Call of Duty: Black Ops, a 2010 release and one of the most popular games in the series, has sold a total of 16.4 million units. Again, play sessions of a free game vs. sales of a boxed game is an apples-to-oranges comparison, but things start to come into perspective when you figure Call of ROBLOXia 5 was developed by a teenager from California with a budget mostly consisting of time and Call of Duty: Black Ops was developed on a multi-million dollar (possibly even $100 million) budget by Treyarch, a professional studio. ROBLOX empowers game developers of all ages, even when they’re one-man shops. 10 years ago, such democratization could only be a dream.
What makes litozinnamon’s story all the more representative of how ROBLOX democratizes game development is he never intended to design the next best ROBLOX game. He built Call of ROBLOXia 5 as a “place to spend time with some friends” – other players just happened to notice it and started joining en masse. That would be much less likely to happen had he developed using a tool without a huge distribution channel.
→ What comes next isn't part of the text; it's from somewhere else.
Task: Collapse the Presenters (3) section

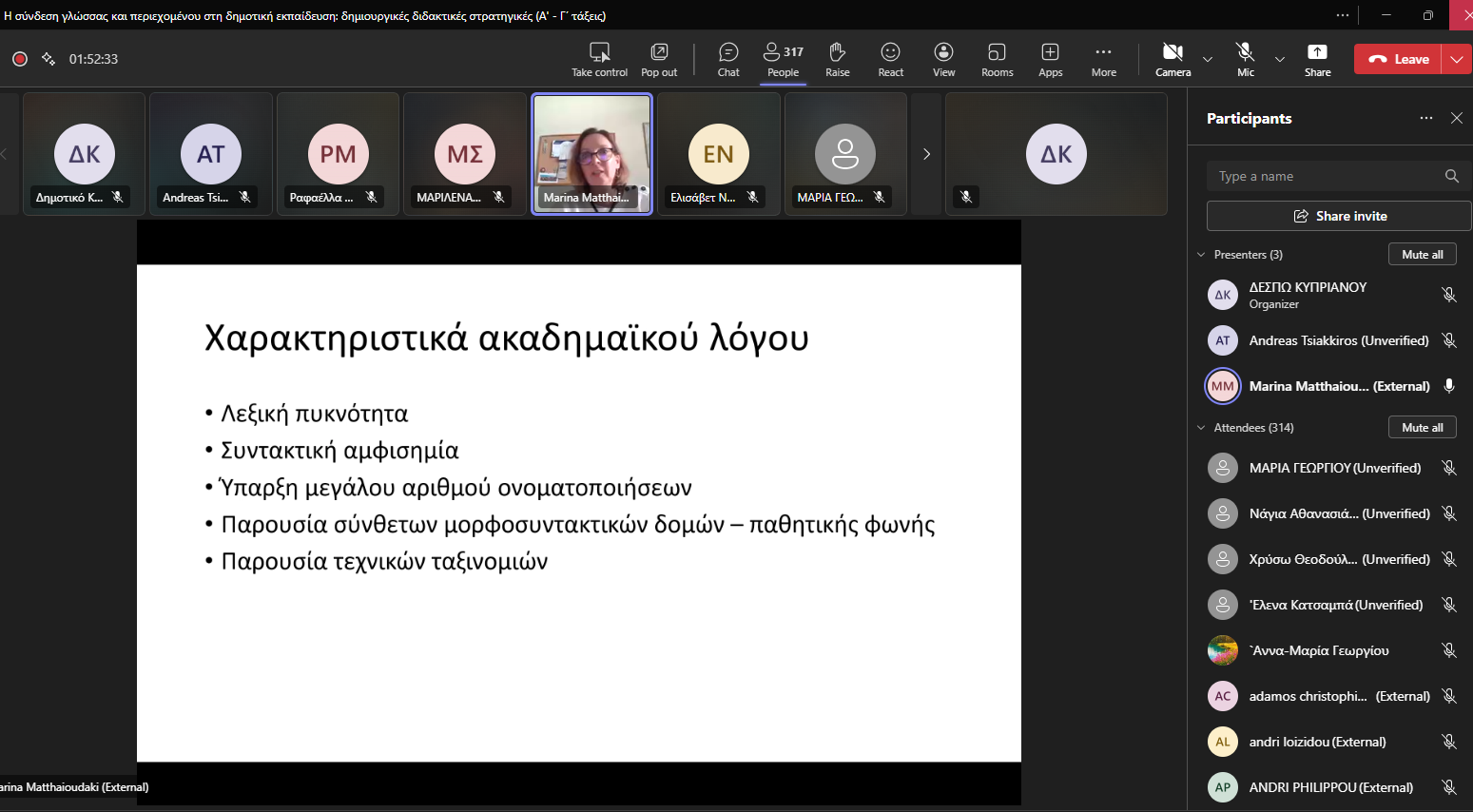Action: (1202, 255)
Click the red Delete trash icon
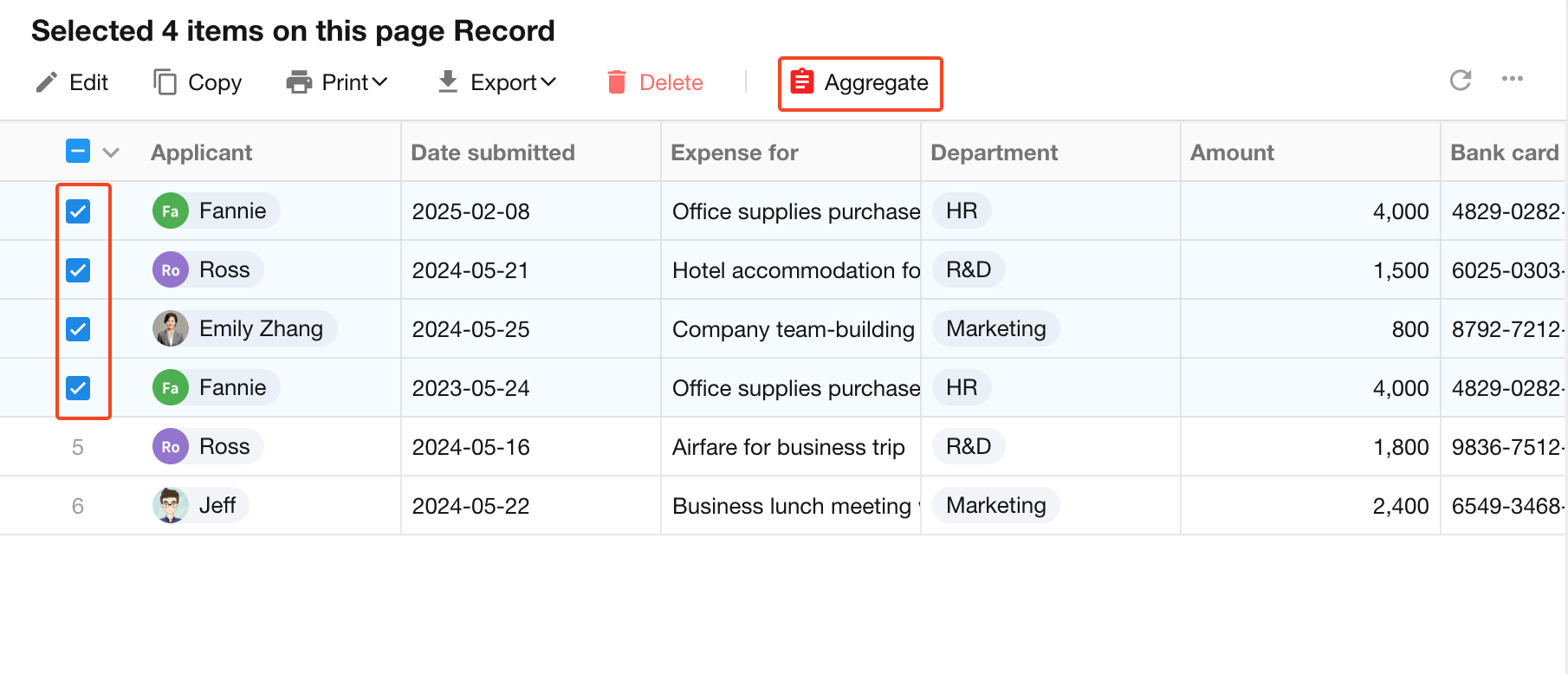This screenshot has width=1568, height=674. (x=617, y=82)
“I’m proud of what I have been able to accomplish, especially when getting my game popular was not the reason why I decided to make it in the first place,” says litozinnamon.
The democratization of game development isn’t unprecedented. Other media have gone through similar transition periods. Novelists can distribute their work on user-generated content sites like WattPad – and maybe get a digital book deal out of it. Musicians can not only record their songs on the cheap, but distribute them via digital channels, effectively opening their work to the entire connected world. Before recorded media and diverse distribution, music essentially only went as far as the musicians’ live shows. It was only a matter of time before democratization made inroads into more technologically complex media, such as video games.
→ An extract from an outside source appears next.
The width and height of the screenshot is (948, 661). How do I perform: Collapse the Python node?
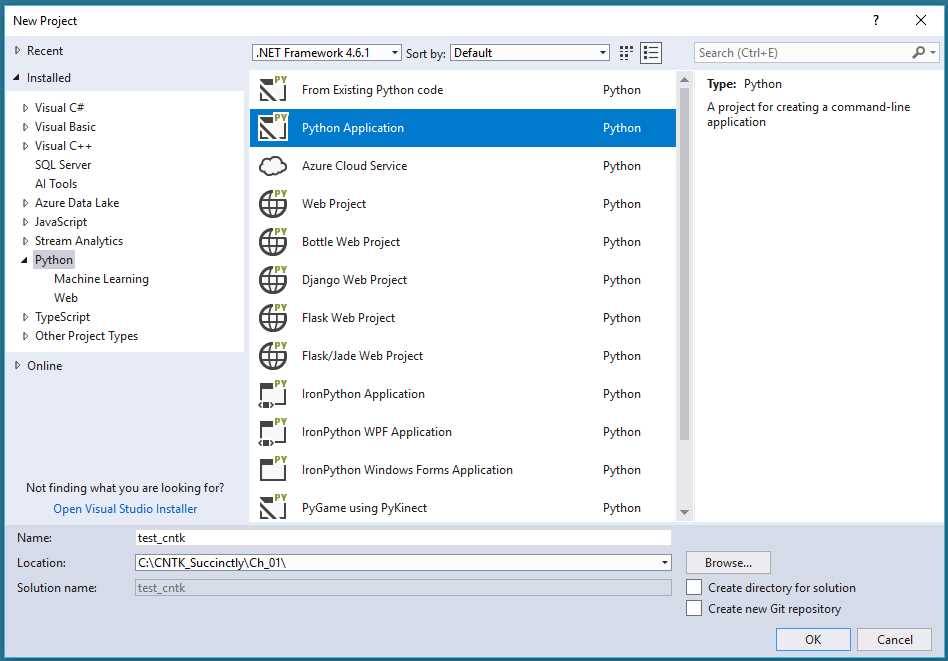22,259
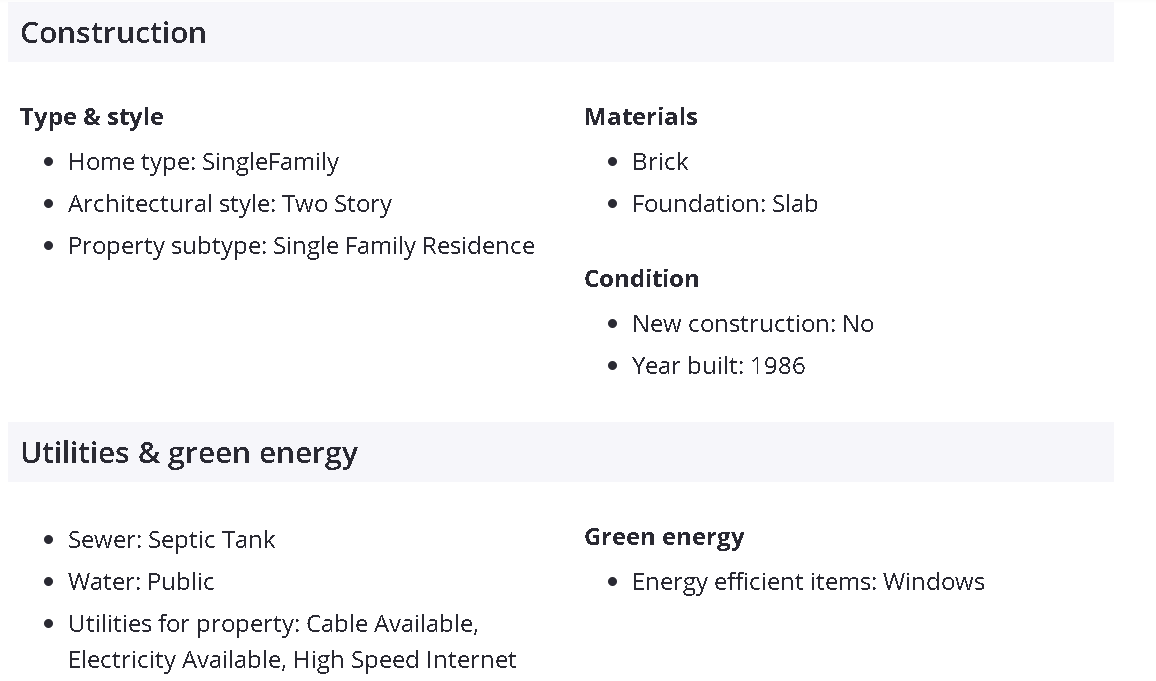The width and height of the screenshot is (1156, 681).
Task: Click the Cable Available text
Action: (x=391, y=624)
While technology and stories like that of litozinnamon make it sound easy to become successful, it’s not. There are a lot of people creating content and inciting competition, and it takes effort to separate oneself from the crowd.
“Not everyone has the time or patience to go through all the coding aspects of game designing,” litozinnamon says. “I think people are more likely to design a popular game if they love math and are skilled in it, generally because scripting requires a lot of math work and logic. This isn’t always true, because people that aren’t experts in math can also create really good games, but it does give an edge in creating scripts.”
Ultimately, though, ROBLOX gives users one of the best opportunities to make serious waves. A couple weeks back, we published a story about Borderline, an upcoming first-person shooter that shows tremendous promise. One part of the discussion that never made it to print focused on the development team’s decision to use ROBLOX when they clearly have the smarts to learn other development tools.
“It’s a platform with a lot of players, meaning that we can get the attention of a lot of people,” user bauer102 said. He further commented on the potential power of game development in ROBLOX, noting “Lua is just an awesome, dynamic language.”
Litozinnamon concurs. “There is no way I could have created a game with a different development tool to achieve the same accomplishment I have here in ROBLOX.”
People who have developed a game using ROBLOX are quick to note it’s an excellent tool and distribution channel. While many have already taken advantage of it to earn serious game development experience and community cred, we’re always working to give users more power. This is a significant driving force behind improvements to our building kit, ROBLOX Studio, our expansion to mobile devices, and how we prioritize development of our rendering, networking and physics engines.
We want every ROBLOX user to believe they have the power to be a successful indie developer — and every right to be part of the game development democracy.